### REQUIREMENT
Restate word for word the lines of the material below, from the line with "Két sắt hòa phát KA40 khóa cơ đổi mã (320, 1820)" to the line with "Vorwort GdN (81, 454)", both lines included, and no others.

### PROVIDED DATA
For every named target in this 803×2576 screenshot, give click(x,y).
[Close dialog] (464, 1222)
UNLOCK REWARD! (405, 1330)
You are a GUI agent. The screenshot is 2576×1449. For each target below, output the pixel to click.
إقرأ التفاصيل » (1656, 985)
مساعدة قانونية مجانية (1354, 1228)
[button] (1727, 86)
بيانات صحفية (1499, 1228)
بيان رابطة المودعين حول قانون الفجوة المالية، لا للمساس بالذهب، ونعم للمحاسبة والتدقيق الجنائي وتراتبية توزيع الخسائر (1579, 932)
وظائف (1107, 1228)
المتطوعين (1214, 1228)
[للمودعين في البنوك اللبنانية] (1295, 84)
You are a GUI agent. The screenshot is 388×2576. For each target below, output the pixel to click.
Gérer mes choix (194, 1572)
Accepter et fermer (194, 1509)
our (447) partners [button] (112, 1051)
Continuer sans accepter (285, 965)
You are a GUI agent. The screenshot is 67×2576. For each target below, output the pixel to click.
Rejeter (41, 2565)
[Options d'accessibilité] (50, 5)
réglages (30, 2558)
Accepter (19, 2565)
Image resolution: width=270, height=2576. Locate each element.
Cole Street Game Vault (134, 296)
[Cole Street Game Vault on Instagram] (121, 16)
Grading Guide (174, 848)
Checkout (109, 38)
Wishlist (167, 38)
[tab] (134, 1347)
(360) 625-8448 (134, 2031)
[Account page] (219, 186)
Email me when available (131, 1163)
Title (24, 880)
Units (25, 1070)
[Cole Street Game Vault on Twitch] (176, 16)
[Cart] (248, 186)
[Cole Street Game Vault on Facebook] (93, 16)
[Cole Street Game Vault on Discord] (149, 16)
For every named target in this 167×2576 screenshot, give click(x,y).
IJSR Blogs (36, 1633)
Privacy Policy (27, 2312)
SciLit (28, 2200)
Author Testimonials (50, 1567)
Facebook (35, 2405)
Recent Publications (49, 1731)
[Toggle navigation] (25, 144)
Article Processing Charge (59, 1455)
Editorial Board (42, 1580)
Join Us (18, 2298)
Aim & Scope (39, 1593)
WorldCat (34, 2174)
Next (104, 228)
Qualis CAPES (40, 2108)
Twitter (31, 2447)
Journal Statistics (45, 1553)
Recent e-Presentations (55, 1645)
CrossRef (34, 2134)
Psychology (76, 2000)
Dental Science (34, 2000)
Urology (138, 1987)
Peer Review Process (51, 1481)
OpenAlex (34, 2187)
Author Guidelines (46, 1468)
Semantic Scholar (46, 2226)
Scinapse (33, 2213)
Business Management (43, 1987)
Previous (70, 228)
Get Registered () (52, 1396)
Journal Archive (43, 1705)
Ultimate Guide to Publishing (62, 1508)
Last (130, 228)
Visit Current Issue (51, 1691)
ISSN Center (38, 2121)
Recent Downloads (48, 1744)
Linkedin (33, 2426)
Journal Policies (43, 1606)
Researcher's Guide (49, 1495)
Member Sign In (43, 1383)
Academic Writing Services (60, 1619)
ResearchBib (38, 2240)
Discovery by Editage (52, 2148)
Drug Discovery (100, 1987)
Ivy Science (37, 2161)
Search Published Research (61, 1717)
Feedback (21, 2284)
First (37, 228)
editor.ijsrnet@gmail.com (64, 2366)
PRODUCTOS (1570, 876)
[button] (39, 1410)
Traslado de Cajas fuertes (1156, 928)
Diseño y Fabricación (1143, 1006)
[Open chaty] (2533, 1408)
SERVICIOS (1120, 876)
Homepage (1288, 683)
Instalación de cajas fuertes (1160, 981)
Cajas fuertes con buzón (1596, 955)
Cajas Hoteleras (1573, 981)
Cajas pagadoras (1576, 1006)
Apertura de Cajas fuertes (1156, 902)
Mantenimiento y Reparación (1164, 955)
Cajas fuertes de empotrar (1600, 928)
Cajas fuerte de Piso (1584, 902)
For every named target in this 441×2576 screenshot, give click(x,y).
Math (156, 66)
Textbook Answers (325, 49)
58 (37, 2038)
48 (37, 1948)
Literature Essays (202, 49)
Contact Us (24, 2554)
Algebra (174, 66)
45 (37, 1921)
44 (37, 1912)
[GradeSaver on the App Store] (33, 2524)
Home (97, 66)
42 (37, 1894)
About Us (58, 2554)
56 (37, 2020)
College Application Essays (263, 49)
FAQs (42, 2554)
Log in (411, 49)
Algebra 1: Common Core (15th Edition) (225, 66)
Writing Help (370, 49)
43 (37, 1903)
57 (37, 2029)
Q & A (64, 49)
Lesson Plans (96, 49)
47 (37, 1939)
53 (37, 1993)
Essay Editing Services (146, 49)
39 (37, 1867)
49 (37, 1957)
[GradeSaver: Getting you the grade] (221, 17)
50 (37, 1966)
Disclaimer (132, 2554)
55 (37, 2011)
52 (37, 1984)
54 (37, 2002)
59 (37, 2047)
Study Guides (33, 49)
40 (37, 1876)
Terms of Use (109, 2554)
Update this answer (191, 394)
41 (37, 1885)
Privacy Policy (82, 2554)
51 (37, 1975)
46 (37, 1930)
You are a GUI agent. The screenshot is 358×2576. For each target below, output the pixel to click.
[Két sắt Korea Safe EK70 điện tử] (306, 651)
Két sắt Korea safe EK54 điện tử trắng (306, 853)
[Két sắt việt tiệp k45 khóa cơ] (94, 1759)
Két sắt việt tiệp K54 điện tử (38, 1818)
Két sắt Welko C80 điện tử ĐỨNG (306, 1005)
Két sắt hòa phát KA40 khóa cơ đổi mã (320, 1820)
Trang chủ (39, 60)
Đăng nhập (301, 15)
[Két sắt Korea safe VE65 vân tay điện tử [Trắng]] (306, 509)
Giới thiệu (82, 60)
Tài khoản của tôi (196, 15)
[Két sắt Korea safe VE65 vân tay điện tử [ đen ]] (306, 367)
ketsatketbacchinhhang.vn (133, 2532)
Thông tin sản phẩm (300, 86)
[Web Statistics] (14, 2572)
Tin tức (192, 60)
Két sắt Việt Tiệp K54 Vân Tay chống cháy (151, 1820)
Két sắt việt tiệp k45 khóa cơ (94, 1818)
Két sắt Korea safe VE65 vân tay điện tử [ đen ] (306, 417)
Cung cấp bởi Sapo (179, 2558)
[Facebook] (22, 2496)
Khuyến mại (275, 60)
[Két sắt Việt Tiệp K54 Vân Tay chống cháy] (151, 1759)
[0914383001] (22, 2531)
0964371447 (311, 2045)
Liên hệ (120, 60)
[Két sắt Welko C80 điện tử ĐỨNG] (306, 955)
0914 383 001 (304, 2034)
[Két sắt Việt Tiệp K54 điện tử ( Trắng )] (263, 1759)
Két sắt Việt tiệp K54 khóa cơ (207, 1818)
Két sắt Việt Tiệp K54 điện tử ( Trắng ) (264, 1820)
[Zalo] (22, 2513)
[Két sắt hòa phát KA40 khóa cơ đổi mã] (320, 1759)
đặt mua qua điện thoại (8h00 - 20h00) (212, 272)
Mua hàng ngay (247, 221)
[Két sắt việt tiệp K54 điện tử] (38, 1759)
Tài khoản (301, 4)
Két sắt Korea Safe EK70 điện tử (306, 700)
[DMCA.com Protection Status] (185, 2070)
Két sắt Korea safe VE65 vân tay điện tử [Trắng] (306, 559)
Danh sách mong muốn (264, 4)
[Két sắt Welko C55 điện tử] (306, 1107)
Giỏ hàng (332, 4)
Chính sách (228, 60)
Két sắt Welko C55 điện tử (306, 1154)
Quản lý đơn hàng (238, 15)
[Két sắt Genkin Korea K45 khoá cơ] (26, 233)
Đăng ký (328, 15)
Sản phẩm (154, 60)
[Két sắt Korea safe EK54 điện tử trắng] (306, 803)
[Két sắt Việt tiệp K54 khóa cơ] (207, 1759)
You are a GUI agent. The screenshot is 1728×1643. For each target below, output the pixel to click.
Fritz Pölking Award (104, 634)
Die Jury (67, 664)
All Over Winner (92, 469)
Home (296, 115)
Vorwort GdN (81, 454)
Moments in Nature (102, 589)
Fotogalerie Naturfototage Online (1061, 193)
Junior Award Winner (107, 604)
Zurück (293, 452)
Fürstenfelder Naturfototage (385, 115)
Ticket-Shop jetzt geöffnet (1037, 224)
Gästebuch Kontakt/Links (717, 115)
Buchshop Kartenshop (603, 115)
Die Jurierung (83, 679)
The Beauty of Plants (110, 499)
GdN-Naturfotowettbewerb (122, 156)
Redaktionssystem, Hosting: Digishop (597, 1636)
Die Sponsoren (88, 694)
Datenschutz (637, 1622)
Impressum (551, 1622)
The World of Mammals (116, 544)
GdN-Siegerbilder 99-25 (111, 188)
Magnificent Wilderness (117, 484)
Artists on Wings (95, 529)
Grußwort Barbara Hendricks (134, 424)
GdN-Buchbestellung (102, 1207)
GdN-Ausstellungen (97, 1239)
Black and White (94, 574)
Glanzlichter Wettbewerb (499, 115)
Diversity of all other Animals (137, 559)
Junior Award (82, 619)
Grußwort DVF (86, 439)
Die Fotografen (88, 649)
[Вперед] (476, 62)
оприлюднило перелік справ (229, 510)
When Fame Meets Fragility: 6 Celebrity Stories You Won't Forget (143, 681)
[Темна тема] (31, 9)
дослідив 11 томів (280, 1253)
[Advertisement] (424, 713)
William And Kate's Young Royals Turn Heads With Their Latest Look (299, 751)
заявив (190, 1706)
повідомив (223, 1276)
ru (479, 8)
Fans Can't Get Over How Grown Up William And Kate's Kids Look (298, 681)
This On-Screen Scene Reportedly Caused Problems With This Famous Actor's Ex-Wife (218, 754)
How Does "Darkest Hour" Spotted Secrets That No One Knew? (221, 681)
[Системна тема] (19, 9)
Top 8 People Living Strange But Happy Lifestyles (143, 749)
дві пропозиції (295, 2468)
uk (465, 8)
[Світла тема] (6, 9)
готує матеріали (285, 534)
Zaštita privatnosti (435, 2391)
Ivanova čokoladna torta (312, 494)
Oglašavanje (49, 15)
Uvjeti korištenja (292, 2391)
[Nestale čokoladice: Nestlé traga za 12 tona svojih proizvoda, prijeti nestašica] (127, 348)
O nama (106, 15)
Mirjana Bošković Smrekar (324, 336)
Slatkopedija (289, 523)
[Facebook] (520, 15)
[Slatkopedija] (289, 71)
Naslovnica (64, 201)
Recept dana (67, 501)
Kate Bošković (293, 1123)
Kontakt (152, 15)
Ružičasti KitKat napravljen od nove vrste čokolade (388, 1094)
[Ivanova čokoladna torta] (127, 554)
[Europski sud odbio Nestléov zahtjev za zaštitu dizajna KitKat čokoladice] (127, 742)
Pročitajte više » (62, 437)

### RESPONSE AREA
Két sắt hòa phát KA40 khóa cơ đổi mã (320, 1820)
Trang chủ (39, 60)
Đăng nhập (301, 15)
[Két sắt Korea safe VE65 vân tay điện tử [Trắng]] (306, 509)
Giới thiệu (82, 60)
Tài khoản của tôi (196, 15)
[Két sắt Korea safe VE65 vân tay điện tử [ đen ]] (306, 367)
ketsatketbacchinhhang.vn (133, 2532)
Thông tin sản phẩm (300, 86)
[Web Statistics] (14, 2572)
Tin tức (192, 60)
Két sắt Việt Tiệp K54 Vân Tay chống cháy (151, 1820)
Két sắt việt tiệp k45 khóa cơ (94, 1818)
Két sắt Korea safe VE65 vân tay điện tử [ đen ] (306, 417)
Cung cấp bởi Sapo (179, 2558)
[Facebook] (22, 2496)
Khuyến mại (275, 60)
[Két sắt Việt Tiệp K54 Vân Tay chống cháy] (151, 1759)
[0914383001] (22, 2531)
0964371447 (311, 2045)
Liên hệ (120, 60)
[Két sắt Welko C80 điện tử ĐỨNG] (306, 955)
0914 383 001 (304, 2034)
[Két sắt Việt Tiệp K54 điện tử ( Trắng )] (263, 1759)
Két sắt Việt tiệp K54 khóa cơ (207, 1818)
Két sắt Việt Tiệp K54 điện tử ( Trắng ) (264, 1820)
[Zalo] (22, 2513)
[Két sắt hòa phát KA40 khóa cơ đổi mã] (320, 1759)
đặt mua qua điện thoại (8h00 - 20h00) (212, 272)
Mua hàng ngay (247, 221)
[Két sắt việt tiệp K54 điện tử] (38, 1759)
Tài khoản (301, 4)
Két sắt Korea Safe EK70 điện tử (306, 700)
[DMCA.com Protection Status] (185, 2070)
Két sắt Korea safe VE65 vân tay điện tử [Trắng] (306, 559)
Danh sách mong muốn (264, 4)
[Két sắt Welko C55 điện tử] (306, 1107)
Giỏ hàng (332, 4)
Chính sách (228, 60)
Két sắt Welko C55 điện tử (306, 1154)
Quản lý đơn hàng (238, 15)
[Két sắt Genkin Korea K45 khoá cơ] (26, 233)
Đăng ký (328, 15)
Sản phẩm (154, 60)
[Két sắt Korea safe EK54 điện tử trắng] (306, 803)
[Két sắt Việt tiệp K54 khóa cơ] (207, 1759)
You are a GUI agent. The screenshot is 1728×1643. For each target below, output the pixel to click.
Fritz Pölking Award (104, 634)
Die Jury (67, 664)
All Over Winner (92, 469)
Home (296, 115)
Vorwort GdN (81, 454)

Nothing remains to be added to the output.